Why return None?

Antoon Pardon apardon at forel.vub.ac.be
Tue Aug 31 03:46:45 EDT 2004


Op 2004-08-27, Alex Martelli schreef <aleaxit at yahoo.com>:
> Antoon Pardon <apardon at forel.vub.ac.be> wrote:
>    ...
>> > It should be pretty obvious, I think.  So, if you want to
>> > get an AttributeError exception when 'a' is a tuple or str, a.extend(b)
>> > is clearly the way to go -- if you want para-polymorphic behavior in
>> > those cases, a+=b.  Isn't it obvious, too?
>> 
>> No it isn't obvious. No design is so stupid that you can't find
>> an example for it's use.
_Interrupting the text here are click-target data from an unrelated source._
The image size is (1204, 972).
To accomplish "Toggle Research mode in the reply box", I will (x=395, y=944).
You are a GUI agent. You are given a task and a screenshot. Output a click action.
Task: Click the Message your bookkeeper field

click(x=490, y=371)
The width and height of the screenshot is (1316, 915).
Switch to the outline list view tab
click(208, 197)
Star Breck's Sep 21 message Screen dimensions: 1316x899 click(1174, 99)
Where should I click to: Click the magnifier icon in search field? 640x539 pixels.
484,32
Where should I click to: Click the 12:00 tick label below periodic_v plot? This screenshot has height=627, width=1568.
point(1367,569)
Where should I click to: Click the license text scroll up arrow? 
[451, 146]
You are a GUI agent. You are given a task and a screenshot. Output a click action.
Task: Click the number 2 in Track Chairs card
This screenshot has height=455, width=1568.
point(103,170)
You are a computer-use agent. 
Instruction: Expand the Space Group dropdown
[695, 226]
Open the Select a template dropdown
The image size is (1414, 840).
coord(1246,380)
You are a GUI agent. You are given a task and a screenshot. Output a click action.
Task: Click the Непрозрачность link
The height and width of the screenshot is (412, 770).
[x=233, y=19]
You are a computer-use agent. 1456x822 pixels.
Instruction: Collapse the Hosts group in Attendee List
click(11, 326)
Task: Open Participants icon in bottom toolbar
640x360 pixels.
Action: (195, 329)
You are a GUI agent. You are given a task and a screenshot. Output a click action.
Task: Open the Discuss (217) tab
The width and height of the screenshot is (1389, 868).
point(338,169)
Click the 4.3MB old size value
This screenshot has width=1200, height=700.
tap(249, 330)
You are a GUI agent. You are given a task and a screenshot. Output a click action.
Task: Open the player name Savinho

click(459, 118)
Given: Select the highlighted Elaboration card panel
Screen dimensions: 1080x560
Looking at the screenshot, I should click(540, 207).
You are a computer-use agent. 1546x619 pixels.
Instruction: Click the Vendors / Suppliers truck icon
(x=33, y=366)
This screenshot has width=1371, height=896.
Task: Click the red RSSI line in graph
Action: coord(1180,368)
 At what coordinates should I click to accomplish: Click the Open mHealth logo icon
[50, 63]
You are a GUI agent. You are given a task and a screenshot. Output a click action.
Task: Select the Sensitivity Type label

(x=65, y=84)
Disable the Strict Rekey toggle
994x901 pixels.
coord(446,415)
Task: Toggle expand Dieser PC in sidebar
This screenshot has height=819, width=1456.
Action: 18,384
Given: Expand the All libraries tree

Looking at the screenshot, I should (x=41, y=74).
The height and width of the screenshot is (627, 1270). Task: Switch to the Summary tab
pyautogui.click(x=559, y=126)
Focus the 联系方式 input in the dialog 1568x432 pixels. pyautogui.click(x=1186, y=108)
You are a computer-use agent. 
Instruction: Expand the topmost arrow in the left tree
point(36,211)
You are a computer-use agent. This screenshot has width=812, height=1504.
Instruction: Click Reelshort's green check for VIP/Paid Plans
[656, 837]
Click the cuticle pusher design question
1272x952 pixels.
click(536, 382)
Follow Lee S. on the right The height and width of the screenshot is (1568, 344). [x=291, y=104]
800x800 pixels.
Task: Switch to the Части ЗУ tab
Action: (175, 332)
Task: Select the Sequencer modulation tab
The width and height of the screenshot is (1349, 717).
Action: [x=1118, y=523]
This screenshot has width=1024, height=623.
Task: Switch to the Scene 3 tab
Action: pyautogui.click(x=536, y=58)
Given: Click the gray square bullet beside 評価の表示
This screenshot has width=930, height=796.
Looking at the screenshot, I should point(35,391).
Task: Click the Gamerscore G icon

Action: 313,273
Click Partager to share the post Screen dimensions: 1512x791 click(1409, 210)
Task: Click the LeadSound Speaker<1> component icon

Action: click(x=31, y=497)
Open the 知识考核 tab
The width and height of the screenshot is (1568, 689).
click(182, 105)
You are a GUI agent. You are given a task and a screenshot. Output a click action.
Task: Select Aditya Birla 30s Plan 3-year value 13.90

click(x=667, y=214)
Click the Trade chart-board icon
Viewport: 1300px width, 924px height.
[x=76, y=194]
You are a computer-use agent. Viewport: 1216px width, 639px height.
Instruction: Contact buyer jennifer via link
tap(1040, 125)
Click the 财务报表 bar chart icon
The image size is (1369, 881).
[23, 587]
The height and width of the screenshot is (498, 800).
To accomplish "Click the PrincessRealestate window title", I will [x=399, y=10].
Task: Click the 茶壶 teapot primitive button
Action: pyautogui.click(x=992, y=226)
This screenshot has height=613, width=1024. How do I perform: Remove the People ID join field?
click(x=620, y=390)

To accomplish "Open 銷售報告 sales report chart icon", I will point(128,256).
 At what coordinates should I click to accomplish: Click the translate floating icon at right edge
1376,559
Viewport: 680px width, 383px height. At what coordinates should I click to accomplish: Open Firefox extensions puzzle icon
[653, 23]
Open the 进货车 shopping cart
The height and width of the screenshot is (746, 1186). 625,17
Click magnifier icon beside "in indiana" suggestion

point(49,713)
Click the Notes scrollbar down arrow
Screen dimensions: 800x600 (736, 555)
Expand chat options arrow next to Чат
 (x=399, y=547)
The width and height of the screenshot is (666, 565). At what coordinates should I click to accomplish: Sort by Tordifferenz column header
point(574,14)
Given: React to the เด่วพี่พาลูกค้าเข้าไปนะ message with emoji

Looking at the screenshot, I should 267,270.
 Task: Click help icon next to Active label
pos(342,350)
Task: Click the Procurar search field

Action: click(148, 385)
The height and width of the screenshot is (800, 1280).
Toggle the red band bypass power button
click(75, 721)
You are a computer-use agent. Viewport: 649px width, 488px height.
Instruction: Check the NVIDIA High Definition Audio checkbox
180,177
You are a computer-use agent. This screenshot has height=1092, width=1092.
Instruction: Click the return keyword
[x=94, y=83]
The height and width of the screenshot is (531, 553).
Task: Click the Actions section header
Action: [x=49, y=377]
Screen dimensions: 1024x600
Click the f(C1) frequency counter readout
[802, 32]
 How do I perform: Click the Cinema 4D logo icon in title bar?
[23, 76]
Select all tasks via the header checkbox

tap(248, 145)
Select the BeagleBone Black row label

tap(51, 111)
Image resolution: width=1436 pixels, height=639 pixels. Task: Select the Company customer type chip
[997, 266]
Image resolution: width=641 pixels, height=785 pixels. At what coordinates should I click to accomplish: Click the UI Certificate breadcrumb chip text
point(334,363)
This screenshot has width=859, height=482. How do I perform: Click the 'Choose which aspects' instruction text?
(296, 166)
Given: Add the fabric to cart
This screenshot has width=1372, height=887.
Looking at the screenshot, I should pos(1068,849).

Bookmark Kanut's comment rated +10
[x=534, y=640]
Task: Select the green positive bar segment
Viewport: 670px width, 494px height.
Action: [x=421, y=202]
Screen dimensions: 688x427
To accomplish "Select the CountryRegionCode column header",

That you have found a specific use
>> here doesn't say anything.
>
> I can silently suffer MOST spelling mistakes, but please, PLEASE do not
> write "it's" where you mean "its", or viceversa: it's the most horrible
> thing you can do to the poor, old, long-suffering English language, and
> it makes me physically ill.  Particularly in a paragraph as content-free
> as this one of yours that I've just quoted, where you're really saying
> nothing at all, you could AT LEAST make an attempt to respect the rules
> of English, if not of logic and common sense.
>
> On to the substance: your assertion is absurd.  You say it isn't obvious
> that a.extend(b) will raise an exception if a is bound to a str or
> tuple, yet it patently IS obvious, given that str and tuple do not have
> a method named 'extend'.

That is a non sequitur, the fact that something is a given, doesn't
make that something obvious. I dare say that if you have two parts
of equal code, one that uses += and the other that uses extend,
it will not be obvious to the reader that you want to first
code to work only with lists and the other with strings and tupples
too. He can probably figure it out but IMO it is not the most clear
way to make that disticntion.


> Whether that's stupid or clever is a
> completely different issue, and one which doesn't make your "No it isn't
> obvious" assertion any closer to sanity one way or another.

IMO, obvious means, that it is the first thing that comes to mind
when someone reads the code. IMO it is not obvious in that sense.